WHAT THE TASK REQUIRES: Among the lines of the records below, copy those that hold the word "hamburger".

START PROVIDED RECORDS

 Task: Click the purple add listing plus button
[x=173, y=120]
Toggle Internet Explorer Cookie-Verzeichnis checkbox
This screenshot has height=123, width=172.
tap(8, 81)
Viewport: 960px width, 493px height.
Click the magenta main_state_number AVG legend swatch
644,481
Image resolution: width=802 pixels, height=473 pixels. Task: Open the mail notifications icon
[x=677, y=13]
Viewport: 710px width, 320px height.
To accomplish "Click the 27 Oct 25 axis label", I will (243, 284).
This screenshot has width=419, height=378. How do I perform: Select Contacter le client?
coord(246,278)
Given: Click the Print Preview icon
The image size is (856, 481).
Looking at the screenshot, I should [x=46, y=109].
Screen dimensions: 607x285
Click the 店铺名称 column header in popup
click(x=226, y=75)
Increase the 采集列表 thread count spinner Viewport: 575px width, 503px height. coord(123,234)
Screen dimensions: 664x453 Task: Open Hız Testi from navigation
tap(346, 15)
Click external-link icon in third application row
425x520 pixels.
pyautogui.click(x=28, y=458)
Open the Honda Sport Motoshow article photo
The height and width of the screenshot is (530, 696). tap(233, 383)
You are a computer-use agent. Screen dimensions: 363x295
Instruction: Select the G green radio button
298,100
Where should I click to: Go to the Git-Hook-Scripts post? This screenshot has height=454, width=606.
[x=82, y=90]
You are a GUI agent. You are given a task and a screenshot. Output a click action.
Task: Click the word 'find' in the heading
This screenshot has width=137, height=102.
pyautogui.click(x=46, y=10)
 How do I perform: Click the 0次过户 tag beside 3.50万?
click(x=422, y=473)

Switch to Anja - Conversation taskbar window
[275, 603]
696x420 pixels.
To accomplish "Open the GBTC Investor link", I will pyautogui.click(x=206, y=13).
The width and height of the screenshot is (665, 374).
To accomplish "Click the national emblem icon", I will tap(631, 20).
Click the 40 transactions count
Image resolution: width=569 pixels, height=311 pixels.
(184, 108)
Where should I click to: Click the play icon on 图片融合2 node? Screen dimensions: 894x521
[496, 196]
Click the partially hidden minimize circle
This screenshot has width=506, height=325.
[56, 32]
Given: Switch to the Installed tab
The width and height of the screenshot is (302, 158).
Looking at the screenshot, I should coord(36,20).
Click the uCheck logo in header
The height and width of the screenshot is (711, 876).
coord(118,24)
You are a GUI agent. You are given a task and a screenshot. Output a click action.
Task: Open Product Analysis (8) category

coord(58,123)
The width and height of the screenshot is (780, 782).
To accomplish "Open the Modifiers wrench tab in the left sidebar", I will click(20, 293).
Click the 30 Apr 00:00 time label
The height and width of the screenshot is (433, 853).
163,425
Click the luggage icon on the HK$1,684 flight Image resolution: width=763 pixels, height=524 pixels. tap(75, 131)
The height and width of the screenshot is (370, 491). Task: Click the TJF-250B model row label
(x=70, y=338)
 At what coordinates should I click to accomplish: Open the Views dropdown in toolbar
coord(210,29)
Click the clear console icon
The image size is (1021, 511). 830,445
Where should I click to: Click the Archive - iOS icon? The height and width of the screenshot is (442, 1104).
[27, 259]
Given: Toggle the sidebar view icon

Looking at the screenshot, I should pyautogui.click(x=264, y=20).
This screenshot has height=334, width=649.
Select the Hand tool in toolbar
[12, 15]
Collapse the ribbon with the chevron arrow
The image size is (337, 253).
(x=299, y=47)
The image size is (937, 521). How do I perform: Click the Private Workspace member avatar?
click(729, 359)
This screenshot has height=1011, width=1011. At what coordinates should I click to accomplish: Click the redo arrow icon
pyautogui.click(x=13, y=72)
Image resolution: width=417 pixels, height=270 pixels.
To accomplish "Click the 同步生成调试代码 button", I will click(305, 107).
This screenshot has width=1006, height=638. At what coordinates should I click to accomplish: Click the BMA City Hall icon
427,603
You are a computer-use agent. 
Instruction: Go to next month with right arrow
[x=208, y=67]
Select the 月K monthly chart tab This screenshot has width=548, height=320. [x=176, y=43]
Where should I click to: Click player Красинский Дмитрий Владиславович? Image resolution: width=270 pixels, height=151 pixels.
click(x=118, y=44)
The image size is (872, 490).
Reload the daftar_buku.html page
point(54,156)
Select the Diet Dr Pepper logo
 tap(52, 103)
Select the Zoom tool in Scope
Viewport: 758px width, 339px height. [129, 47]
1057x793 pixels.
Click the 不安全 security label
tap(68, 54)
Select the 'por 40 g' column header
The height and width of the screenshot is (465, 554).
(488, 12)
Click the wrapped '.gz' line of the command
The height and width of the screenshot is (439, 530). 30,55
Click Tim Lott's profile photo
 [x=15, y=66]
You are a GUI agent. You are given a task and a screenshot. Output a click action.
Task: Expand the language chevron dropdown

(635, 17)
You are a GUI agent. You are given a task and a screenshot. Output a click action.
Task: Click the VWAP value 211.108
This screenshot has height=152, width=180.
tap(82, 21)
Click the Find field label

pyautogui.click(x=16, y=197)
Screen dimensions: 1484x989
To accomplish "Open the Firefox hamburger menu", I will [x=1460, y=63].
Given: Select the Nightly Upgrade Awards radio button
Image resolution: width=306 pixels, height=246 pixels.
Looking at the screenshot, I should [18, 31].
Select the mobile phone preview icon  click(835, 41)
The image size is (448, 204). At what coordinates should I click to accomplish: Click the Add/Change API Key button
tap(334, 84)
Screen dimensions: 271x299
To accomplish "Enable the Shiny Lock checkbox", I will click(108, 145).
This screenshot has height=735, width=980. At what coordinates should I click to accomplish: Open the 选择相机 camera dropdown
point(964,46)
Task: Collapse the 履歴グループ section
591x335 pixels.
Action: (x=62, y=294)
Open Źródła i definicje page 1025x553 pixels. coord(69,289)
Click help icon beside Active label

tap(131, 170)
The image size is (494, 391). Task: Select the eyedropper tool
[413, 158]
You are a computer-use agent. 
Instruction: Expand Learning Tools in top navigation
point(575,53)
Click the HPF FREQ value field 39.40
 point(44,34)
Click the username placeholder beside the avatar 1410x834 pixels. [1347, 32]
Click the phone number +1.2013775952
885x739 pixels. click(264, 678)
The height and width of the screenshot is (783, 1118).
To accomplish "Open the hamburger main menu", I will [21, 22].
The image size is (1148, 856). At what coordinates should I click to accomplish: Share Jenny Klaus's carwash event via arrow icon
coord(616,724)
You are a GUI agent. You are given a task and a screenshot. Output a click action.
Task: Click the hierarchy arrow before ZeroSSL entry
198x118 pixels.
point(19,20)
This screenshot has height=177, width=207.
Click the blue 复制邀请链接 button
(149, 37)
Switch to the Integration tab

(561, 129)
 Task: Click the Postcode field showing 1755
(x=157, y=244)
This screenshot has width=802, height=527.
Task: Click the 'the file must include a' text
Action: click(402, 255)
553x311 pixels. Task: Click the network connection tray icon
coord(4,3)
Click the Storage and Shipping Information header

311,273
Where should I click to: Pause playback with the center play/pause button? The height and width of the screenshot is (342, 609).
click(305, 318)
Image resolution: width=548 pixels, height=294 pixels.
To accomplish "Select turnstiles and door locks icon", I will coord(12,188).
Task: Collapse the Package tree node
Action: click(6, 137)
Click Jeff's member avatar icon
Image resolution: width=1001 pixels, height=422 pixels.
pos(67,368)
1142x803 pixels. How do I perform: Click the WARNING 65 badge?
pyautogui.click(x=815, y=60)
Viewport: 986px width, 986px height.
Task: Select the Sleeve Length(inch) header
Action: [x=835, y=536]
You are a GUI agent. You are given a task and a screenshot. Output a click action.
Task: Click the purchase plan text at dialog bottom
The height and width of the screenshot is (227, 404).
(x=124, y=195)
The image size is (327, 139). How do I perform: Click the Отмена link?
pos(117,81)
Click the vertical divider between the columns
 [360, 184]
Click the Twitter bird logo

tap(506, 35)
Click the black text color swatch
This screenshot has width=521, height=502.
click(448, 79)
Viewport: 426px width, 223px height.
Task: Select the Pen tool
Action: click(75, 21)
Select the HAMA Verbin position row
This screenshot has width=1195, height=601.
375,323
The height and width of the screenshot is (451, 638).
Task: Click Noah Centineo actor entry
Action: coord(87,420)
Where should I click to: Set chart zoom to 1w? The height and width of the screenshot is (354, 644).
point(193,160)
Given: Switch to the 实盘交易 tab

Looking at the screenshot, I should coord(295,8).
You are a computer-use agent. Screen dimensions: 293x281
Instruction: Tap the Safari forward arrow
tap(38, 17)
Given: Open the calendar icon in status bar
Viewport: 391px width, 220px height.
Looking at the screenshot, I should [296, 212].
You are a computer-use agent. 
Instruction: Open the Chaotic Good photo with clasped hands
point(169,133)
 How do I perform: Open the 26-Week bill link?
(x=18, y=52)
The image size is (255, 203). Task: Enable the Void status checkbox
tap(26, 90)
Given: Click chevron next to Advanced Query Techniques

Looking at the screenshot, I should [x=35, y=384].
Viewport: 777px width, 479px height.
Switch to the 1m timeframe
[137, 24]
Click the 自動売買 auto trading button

END PROVIDED RECORDS

TASK ANSWER:
To accomplish "Open the Firefox hamburger menu", I will [x=1460, y=63].
To accomplish "Open the hamburger main menu", I will [21, 22].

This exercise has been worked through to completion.